Geçen haftaya kadar yurt içinde Kasım’da başlayan sıkı para politikası işleyişinin devam etmesi beklendiği için daha çok ABD tahvil faizi başta olmak üzere küresel fiyatlamalar takip ediliyordu. Bu süreçte ise yurt içinde iki önemli durumda istenen ilerleme sağlanamamıştı ki biri yerleşiklerin dövizden TL’ye geçişinin başlamaması, diğeri de yabancı sermaye girişinin istenen seviyede olmaması. Bu iki sonucun nedeni ise kabul edelim ki iç politikaya dair belirsizlikler. Birinde enflasyonun geliri silmesi nedeniyle döviz ve altına talebin olması, diğerinde de yüksek faize rağmen siyasi ile sistemsel sorunların sermaye akışını engellemesi.

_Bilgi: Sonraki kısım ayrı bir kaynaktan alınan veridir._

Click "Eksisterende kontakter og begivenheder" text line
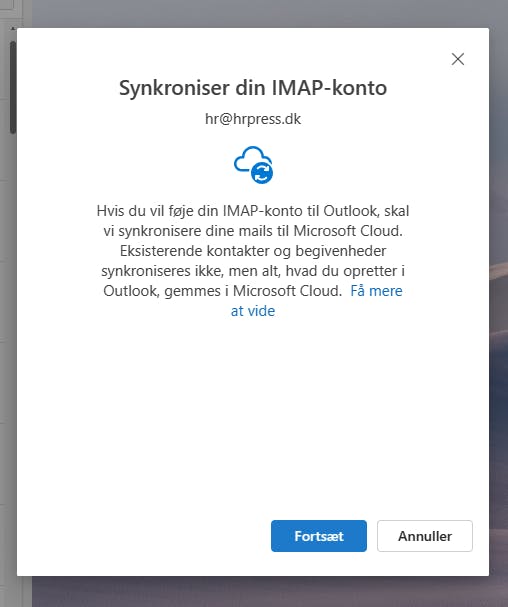This screenshot has width=508, height=607. (253, 251)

Enflasyon ise hiç şüphe yok ki ekonomik göstergelerin en temel sorunu ancak bu öyle bir etki çemberi ki sadece kur enflasyonu etkilemiyor, enflasyon da artık kuru etkiler duruma geldi. Yani iç içe geçen bu döngüde para politikasının da çok sık değişmesi istenen sonucun alınmasını engelliyor.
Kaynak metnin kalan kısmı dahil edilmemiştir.